Si votre réflexion se situe à l’échelle micro, si vous souhaitez vous focaliser sur le mobilier et son ergonomie, diversifier les postures peut également être une façon de faire évoluer vos espaces de travail.
Réaliser un audit de vos espaces de travail
Revenons à ma matrice des contextes. Je l’avoue : ce premier modèle est assez limité car il ne propose pas de prescriptions concrètes si vous souhaitez transformer vos espaces. C’est une simple grille de lecture, qui est cependant utile pour faire un premier diagnostic et amorcer une réflexion. Vous pouvez par exemple l’utiliser de cette façon :
- Créez un canevas vierge (sous forme de fichier informatique ou de poster imprimé).
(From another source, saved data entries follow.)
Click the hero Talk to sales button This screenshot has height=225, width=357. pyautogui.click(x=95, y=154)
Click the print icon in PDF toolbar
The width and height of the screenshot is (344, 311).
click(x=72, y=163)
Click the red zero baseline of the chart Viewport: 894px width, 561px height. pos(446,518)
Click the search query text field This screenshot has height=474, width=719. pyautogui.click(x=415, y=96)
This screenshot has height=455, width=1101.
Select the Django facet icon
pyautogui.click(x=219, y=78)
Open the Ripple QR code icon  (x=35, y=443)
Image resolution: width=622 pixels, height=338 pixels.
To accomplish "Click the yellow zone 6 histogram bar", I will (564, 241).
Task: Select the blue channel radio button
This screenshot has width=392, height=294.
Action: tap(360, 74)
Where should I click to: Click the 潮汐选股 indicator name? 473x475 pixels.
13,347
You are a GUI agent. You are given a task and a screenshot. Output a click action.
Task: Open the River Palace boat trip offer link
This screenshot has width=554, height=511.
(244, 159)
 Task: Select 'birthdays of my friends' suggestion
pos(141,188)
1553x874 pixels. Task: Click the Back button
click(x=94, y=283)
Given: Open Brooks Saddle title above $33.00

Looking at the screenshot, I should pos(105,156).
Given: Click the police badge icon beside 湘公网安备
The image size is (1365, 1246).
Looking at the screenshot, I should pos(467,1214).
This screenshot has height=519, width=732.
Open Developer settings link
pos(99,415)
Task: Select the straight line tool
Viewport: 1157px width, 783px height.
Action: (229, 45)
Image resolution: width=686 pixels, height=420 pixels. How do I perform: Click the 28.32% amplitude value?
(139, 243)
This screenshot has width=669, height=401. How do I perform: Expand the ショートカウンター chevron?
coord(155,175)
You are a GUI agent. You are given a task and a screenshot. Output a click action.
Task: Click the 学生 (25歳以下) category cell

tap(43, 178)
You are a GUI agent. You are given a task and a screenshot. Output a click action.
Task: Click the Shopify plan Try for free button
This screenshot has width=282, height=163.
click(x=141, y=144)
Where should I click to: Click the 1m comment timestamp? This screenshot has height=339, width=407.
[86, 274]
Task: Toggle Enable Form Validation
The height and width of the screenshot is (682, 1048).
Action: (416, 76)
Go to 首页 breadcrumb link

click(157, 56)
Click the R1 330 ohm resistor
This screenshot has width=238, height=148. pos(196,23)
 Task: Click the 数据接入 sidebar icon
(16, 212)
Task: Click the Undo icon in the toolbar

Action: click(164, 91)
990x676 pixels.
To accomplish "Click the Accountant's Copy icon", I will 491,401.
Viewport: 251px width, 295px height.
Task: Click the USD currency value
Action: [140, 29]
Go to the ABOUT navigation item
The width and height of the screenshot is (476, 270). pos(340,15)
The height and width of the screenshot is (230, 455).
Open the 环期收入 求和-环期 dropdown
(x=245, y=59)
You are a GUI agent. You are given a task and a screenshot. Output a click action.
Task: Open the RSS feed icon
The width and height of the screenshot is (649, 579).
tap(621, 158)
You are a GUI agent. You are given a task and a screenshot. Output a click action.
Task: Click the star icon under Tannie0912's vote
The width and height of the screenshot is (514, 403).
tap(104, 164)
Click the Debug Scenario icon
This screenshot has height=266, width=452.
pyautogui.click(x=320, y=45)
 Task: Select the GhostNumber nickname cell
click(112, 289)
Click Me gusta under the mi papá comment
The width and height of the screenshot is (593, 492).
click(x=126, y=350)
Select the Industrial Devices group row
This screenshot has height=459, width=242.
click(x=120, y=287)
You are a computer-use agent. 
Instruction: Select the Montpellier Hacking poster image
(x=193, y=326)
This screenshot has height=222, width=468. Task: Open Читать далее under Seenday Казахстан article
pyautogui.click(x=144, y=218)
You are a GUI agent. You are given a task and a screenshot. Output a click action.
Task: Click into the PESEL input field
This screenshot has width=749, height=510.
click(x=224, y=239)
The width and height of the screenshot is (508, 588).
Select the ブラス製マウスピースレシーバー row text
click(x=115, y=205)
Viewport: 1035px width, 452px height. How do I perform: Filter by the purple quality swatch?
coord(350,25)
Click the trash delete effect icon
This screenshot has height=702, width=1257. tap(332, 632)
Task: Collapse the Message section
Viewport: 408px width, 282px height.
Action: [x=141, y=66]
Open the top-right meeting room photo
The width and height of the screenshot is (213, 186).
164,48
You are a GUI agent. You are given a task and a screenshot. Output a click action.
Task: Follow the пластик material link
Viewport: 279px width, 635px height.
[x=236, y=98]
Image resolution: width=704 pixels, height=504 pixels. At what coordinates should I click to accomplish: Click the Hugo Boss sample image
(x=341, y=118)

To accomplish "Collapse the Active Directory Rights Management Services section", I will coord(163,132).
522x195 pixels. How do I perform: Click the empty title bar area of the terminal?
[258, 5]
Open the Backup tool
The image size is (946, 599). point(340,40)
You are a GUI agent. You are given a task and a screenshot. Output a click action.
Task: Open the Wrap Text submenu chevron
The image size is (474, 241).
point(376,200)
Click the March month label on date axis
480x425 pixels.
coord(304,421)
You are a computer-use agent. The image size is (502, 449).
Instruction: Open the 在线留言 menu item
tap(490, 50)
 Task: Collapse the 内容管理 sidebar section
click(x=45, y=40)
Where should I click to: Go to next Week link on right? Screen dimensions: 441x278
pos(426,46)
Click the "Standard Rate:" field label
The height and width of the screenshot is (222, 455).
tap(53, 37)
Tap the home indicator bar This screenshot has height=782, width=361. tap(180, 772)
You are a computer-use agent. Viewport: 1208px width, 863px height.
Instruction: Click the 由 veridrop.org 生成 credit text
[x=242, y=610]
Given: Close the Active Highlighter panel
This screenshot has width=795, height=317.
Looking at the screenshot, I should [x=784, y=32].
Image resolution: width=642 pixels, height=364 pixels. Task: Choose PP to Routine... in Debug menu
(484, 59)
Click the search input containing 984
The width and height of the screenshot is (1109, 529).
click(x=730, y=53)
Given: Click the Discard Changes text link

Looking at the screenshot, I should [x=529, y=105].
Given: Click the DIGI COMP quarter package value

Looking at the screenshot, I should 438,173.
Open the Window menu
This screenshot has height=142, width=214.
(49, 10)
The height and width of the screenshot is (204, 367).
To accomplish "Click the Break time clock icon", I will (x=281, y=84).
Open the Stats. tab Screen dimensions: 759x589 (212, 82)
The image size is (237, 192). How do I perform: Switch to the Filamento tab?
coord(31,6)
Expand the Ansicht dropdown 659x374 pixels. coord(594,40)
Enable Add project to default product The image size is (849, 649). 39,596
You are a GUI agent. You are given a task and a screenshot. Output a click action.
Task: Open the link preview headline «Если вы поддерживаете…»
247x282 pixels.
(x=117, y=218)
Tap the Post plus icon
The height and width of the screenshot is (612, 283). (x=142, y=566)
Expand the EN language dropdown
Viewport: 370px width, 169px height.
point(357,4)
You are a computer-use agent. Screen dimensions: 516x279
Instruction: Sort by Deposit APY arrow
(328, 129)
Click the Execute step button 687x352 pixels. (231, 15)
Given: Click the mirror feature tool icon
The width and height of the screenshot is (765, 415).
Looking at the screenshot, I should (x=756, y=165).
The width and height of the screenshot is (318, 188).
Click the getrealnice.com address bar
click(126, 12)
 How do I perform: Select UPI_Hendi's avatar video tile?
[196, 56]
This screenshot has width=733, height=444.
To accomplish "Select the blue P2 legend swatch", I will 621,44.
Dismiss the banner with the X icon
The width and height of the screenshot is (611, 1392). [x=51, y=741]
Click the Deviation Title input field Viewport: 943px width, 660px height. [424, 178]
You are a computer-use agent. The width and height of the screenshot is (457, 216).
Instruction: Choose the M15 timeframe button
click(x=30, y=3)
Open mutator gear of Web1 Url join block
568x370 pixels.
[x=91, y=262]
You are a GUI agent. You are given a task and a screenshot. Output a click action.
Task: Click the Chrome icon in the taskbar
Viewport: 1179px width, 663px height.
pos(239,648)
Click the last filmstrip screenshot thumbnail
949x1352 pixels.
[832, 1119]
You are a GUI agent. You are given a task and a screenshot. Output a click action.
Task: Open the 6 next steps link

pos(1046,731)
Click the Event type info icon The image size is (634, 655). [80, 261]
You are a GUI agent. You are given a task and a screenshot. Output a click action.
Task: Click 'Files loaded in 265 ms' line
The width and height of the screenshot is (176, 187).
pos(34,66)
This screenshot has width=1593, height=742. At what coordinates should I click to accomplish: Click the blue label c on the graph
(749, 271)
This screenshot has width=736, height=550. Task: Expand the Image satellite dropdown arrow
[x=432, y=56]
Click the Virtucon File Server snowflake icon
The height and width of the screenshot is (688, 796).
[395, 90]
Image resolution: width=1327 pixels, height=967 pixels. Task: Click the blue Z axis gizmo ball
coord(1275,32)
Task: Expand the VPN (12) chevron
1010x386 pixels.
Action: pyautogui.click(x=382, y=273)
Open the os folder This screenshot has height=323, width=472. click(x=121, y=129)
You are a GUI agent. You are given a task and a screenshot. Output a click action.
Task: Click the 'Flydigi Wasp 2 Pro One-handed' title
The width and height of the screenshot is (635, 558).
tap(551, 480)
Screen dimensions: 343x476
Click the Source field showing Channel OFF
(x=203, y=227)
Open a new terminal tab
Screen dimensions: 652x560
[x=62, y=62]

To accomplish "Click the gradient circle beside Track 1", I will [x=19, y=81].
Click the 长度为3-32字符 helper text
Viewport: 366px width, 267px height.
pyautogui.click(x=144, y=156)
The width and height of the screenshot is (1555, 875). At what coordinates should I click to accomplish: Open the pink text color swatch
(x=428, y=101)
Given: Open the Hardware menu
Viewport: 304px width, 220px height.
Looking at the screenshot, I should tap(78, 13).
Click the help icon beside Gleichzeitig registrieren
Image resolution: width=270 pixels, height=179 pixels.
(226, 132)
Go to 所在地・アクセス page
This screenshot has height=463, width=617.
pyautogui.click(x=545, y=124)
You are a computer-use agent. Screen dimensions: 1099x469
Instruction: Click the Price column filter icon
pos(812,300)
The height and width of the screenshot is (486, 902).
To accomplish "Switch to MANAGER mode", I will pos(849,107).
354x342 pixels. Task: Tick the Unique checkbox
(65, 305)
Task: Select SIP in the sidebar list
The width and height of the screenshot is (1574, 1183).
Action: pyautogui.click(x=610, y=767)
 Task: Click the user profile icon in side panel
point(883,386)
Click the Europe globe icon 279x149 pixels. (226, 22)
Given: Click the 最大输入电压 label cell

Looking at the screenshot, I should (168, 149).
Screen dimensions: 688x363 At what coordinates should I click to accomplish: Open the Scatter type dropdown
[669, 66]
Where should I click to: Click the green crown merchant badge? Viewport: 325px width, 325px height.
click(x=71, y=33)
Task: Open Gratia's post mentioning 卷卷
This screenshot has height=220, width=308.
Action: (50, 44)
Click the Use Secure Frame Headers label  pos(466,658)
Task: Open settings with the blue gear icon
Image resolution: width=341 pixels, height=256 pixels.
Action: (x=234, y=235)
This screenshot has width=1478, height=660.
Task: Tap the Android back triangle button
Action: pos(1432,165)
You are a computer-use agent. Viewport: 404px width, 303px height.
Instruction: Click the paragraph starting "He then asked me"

- Positionnez dans la matrice vos espaces existants (vous pouvez coller des photos prises dans votre bibliothèque, comme je l’ai fait sur mon schéma).
- Examinez le résultat : quelles zones sont remplies ? Où y a-t-il des lacunes ? S’agit-il de choix assumés ou bien devez-vous explorer de nouvelles pistes d’aménagement pour combler ces manques ?
Il est important de nourrir votre réflexion d’observations réalisées in situ : comment vos usagers se comportent-ils ? Y a-t-il des demandes récurrentes (des groupes souhaitant s’isoler par exemple) ? Identifiez-vous des conflits d’usages (entre les groupes et les individus, entre les personnes calmes et les bavards) ? Y a-t-il des personnes mal installées ou des détournements de mobilier qui vous semblent révélateurs (des assises qui sont systématiquement déplacées, ou bien des personnes qui mettent leur sac sur la chaise d’à côté pour ne pas être dérangé par un voisin).
Après ce premier outil assez simple et descriptif qui nous a servi d’échauffement, la semaine prochaine, je vous présenterai un modèle plus prescriptif, qui est de surcroît nourri par de riches observations de terrain réalisées en BU.